What we’re going to do

Here’s what we’re going to do:

  1. Create a Docker image that can run PostgreSQL
  2. Run a container based on that image
  3. Connect to the PostgreSQL instance running inside that container to verify that it’s working

Let’s get started.

Creating the image

The first step is to create a Dockerfile. Name this file Dockerfile and put it inside a fresh empty directory.

FROM library/postgres
COPY init.sql /docker-entrypoint-initdb.d/

The first line says to use the postres image from Docker Hub as our base image.

The second line says to take our init.sql file (shown below) and copy it into the special /docker-entrypoint-initdb.d/ directory. Anything inside the /docker-entrypoint-initdb.d/ directory will get run each time we start a container.

Here are the contents of init.sql, which should go right next to our Dockerfile.
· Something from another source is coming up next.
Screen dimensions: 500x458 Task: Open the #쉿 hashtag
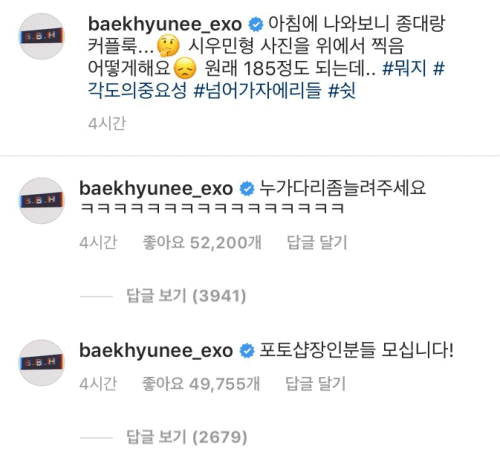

CREATE USER docker_db_user;
CREATE DATABASE docker_db_user;
GRANT ALL PRIVILEGES ON DATABASE docker_db_user TO docker_db_user;

As you can see, this file contains SQL code that creates a user, creates a database, and then grants permissions to that user on the database. It’s necessary to do all this each time a container starts because a container doesn’t “remember” all this stuff from run to run. It starts as a blank slate each time.

Building the image

Now let’s build our image.

docker build .

Once this runs, we can run docker images to see the image we just created.

docker images

You should see something that looks like this:

REPOSITORY          TAG                 IMAGE ID            CREATED             SIZE
<none>              <none>              396bfb8e3373        7 minutes ago       314MB

Running the container

We can use the docker run command to run a container based on our image. There are a few arguments that need to be passed, which I’ve annotated below.

docker run \
  --name dev-postgres \             # the arbitrary name of the container we're starting
  -e POSTGRES_PASSWORD=mypassword \ # the arbitrary db superuser password, which must be set to something
  396bfb8e3373                      # the image ID from our previous docker build step

Connecting to the database

Finally, we can connect to the database to verify that it works.

docker exec --interactive dev-postgres psql -U docker_db_user

If running this command puts you inside the PostgreSQL CLI, you’re good!